41His Honour recognised that a review of the authorities in relation to statutory preconditions produced two lines of authority. There was that line of authority in which the condition was construed strictly: see, for example, National Mutual Fire Insurance. The alternative line of authority was represented by Re Testro Bros Consolidated and Re Sydney Formworks.
42I have referred in some detail to the factors that the plurality in Project Blue Sky considered relevant to the construction of the provision in question to highlight not only the principles of statutory construction that apply, but also to demonstrate their manner of application in a particular case. Both the language of s 23 and its purpose fundamentally differ from that considered in Project Blue Sky.
43Section 23 is also different from the purpose to which the Corporations Law, s 459P, considered in Emanuele, was directed. The essential purpose of s 459P was to prescribe who was entitled to bring an application and then to require that such entity only be permitted to bring an application with leave. As Gaudron J pointed out, it was directed, inter alia, to the procedures for bringing an application to wind up for insolvency.
44Section 23, however, regulates what may be done in a particular circumstance, in that it proscribes the bringing of further defamation proceedings against the same defendant, "except with the leave of the court". The requirement of leave is directly related to the bringing of proceedings. In my opinion, that is a proscription on the bringing of proceedings, rather than a regulation of the manner in which the proceedings may be brought. Importantly, there are no equivalent provisions in the Defamation Act to the Corporations Law, ss 467 and 467(a), which was influential in the reasoning of Gaudron J in Emanuele.
45I am also of the opinion that the text of s 23 and, in particular, the words "except with the leave of the court in which the further proceedings are to be brought" (emphasis added), requires that leave be obtained before the commencement of the further proceedings.
46When the question of purpose is considered, I am content to adopt Hunt J's identification of "purpose" in Spautz v Kirby, which I consider to be correct. Section 23, as was its predecessor provision, is directed to the prevention of abuse of process. As his Honour observed, if leave could be given retrospectively under a provision of s 23, the abuse would already have occurred. If retrospective leave was permitted by the section, the fact that a court may refuse leave is neither an answer to nor a panacea for the abuse that will have occurred already by the bringing of proceedings without leave.
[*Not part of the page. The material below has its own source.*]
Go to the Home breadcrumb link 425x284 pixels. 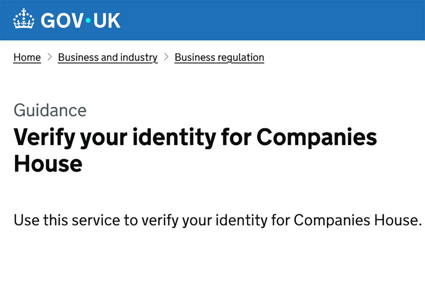pyautogui.click(x=27, y=58)
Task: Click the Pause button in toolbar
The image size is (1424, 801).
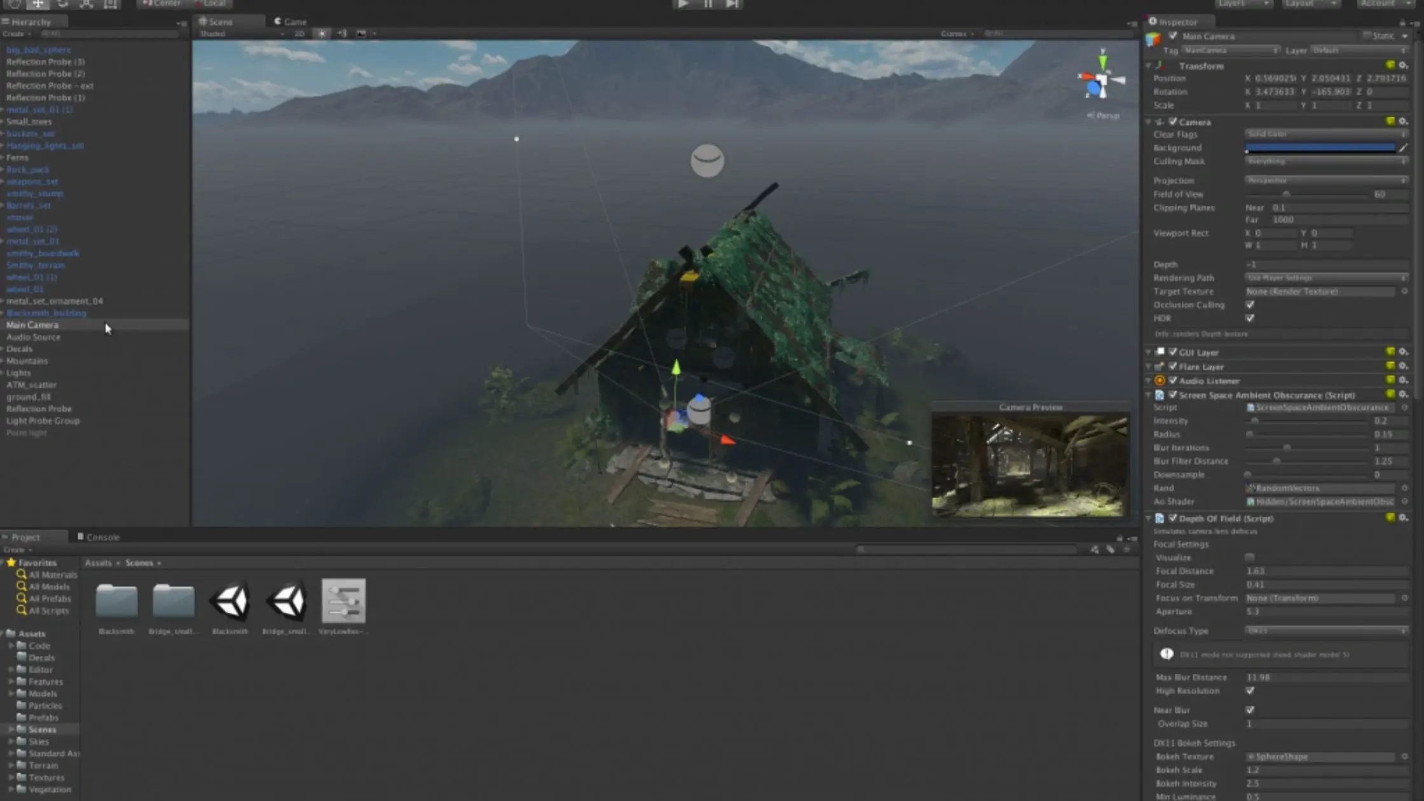Action: (708, 4)
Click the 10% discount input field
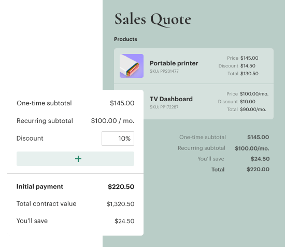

47Indeed, the argument, that a court may refuse leave notwithstanding that proceedings have already been commenced and even after they have been substantially heard, itself raises a question as to what factors a court might take into account in determining whether to grant leave. As I am in the minority on the question of construction and as there was no argument on this question, it is not appropriate to express an opinion. It is preferable to leave the matter for consideration when the question directly arises in a particular case.
48Her Honour was correct in her construction of s 23. Accordingly, the appellant's challenge to her Honour's refusal to make an order under s 23 nunc pro tunc must be rejected.